İçeri girdiğimizde Atahan'ı gören çalışanlar bize selam vermeye başlamıştı. Atahan ondan beklemediğim bir olgunlukla onlara karşılık verdi ve iş için gelmediğini açıkladı. Çalışanların bazılarının bakışları bana düştüğünde küçük bir gülümsemeyle selamladım. İlginin bana döndüğünü fark eden Atahan iyi çalışmalar dileyip bileğimden tutup beni oradan çıkardı. Onları hızlıca geçip asansöre ilerledik. Sonunda asansörde baş başaydık. Atahan çıkacağımız katı tuşlayıp bana döndü.

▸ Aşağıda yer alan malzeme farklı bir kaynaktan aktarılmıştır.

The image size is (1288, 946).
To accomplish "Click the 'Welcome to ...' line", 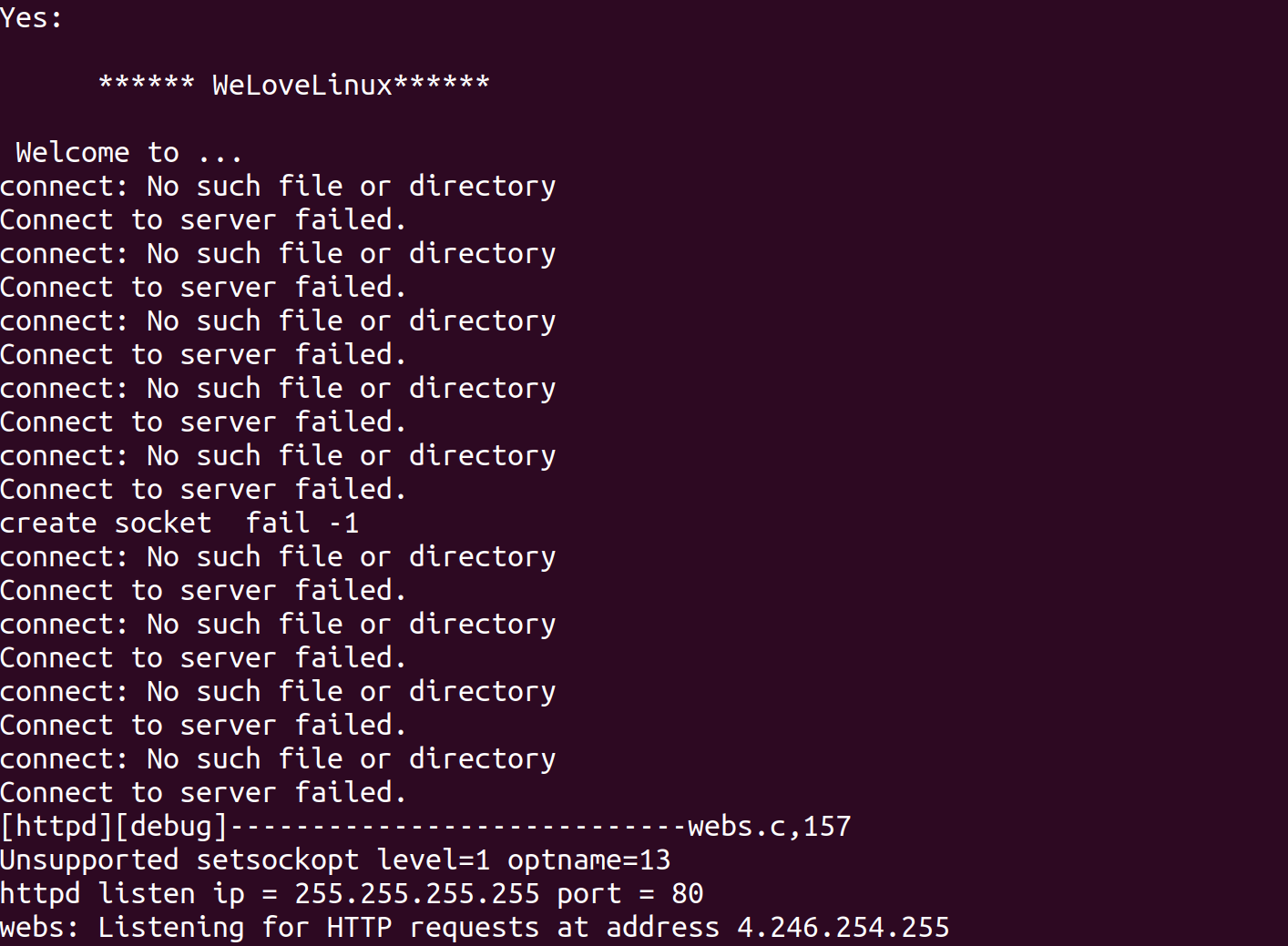I will (128, 152).
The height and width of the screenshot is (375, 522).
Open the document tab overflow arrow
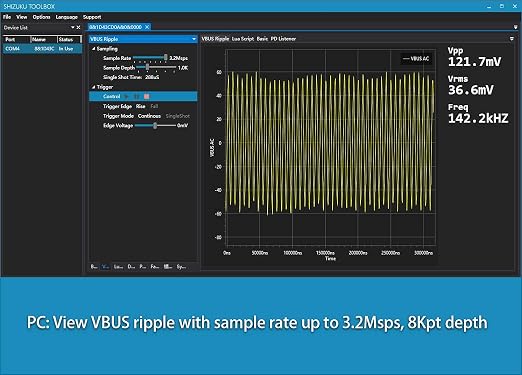pos(516,27)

"Rahatsız olduysan kusura bakma. İş yüzünden iç içeyiz ve karşılık vermeden geçip gitmek istemedim."
Kaşlarım yukarı havalandı. Atahan'ın çevresindekilerle bu kadar alakadar olacağı aklıma gelmezdi. Şaşkınlığımı belli etmeden cevap vermeye çalıştım.
"Sorun değil. Çevrendekileri bu kadar umursadığını bilmiyordum."
"Bu şirket tek başına ayakta durmuyor. Her gün saatlerce herkes elinden geleni yapıyor. Çalışanlara gereken özeni göstermek bizim için önemli. Sen babanla çalışmıyor musun?"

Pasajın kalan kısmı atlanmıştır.